Jacob is out of surgery and is doing well. A large celled *benign* tumor was removed, he lost one tooth. Reconstructive surgery is scheduled for two weeks from now. 

Thanks to all you fellers that sent prayers up for this little guy. I know they helped.


----------



## cowroy (Aug 7, 2013)

Mastermind said:


> Jacob is out of surgery and is doing well. A large celled *benign* tumor was removed, he lost one tooth. Reconstructive surgery is scheduled for two weeks for now.
> 
> Thanks to all you fellers that sent prayers up for this little guy. I know they helped.



:msp_thumbup:


----------



## mdavlee (Aug 7, 2013)

That's great news Randy:thumbup:


----------



## tlandrum (Aug 7, 2013)

good news in deed


----------



## Mastermind (Aug 7, 2013)

mdavlee said:


> That's great news Randy :thumbsup:



Yes it is. I'm so relieved. I was pretty worried........my lack of faith still pops thru at times.


----------



## Ymountainman (Aug 7, 2013)

*Prayers Answered!*

Im glad Jacob is doin good!


----------



## bcaarms (Aug 7, 2013)

Mastermind said:


> my lack of faith still pops thru at times.

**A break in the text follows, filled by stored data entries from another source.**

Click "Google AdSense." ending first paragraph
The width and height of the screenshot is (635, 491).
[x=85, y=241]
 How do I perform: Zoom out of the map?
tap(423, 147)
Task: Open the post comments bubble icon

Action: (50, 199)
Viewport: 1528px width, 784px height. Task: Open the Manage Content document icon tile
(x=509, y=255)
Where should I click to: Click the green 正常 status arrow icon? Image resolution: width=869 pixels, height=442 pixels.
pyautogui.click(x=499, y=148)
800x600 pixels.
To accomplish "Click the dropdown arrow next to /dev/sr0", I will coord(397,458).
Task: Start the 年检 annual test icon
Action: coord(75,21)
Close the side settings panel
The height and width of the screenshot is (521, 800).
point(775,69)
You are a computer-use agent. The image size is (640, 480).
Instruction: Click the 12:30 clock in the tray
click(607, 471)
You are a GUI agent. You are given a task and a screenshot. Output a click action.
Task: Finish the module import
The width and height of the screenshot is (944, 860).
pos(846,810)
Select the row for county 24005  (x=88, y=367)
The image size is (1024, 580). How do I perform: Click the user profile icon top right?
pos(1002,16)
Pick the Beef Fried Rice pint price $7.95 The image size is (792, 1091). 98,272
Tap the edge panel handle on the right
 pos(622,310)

Yeah, you and Mother Teresa. She wrote several letters of her battles with doubt. It evidently tormented her. Yet she put one foot in front of the other and acted as if she had faith, even during her doubt. Her honesty allows me to not be so hard on myself when I fall short in the doubt area. When kids are involved its really different than when it's ourselves that are in peril. Thanks for sharing.


----------



## MCW (Aug 7, 2013)

Mastermind said:


> The Husky's air filter won't work in their wood. Australia has several of the hardest woods in the world.......that means they see a lot of fines. Much more than we could imagine. The Husky filter material just isn't fine enough to keep it out.



Filter oil works. But Husky still need to pull their finger out 



mdavlee said:


> I think we need to send a ported 576 AT over there. It might change his mind on Stihl.



No it won't  Not even water boarding and electrocution would change Andrew's mind.


----------



## blsnelling (Aug 7, 2013)

SawTroll said:


> As far as I know, they pay Husky to use it, and it basically is the first generation Husky AT. I can't prove it though.



I find that very hard to believe. They accomplish the same thing, but are quite different.


----------



## Stihlman441 (Aug 8, 2013)

No it won't  Not even water boarding and electrocution would change Andrew's mind.[/QUOTE]

Hang on bloke,if you can show me somefin new that will help me cut more wood more easily then i will look at it.:msp_unsure:


----------



## MCW (Aug 8, 2013)

Stihlman441 said:


> Hang on bloke,if you can show me somefin new that will help me cut more wood more easily then i will look at it.:msp_unsure:



Hey sorry mate. That was meant as a joke. You only have to look at the saws in your sig to see that sending you a Husky won't achieve much


----------



## Stihlman441 (Aug 8, 2013)

MCW said:


> Hey sorry mate. That was meant as a joke. You only have to look at the saws in your sig to see that sending you a Husky won't achieve much



Could even look at a Dolmar.:msp_w00t:


----------



## MCW (Aug 8, 2013)

Stihlman441 said:


> Could even look at a Dolmar.:msp_w00t:



Don't be silly. You can look at it next week. I'm actually more keen to have a play with your 461 than your 441's


----------



## Stihlman441 (Aug 8, 2013)

Im gunna de tune that 461 and chain it to the bench before ya get here.


----------



## MCW (Aug 8, 2013)

Stihlman441 said:


> Im gunna de tune that 461 and chain it to the bench before ya get here.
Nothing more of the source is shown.